What you should do -
Quote every line of the listing below word for word.

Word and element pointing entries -
------------------------

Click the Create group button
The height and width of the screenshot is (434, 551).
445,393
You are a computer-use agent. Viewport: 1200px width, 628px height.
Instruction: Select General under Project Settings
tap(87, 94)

------------------------

Complete response -
Click the Create group button
The height and width of the screenshot is (434, 551).
445,393
You are a computer-use agent. Viewport: 1200px width, 628px height.
Instruction: Select General under Project Settings
tap(87, 94)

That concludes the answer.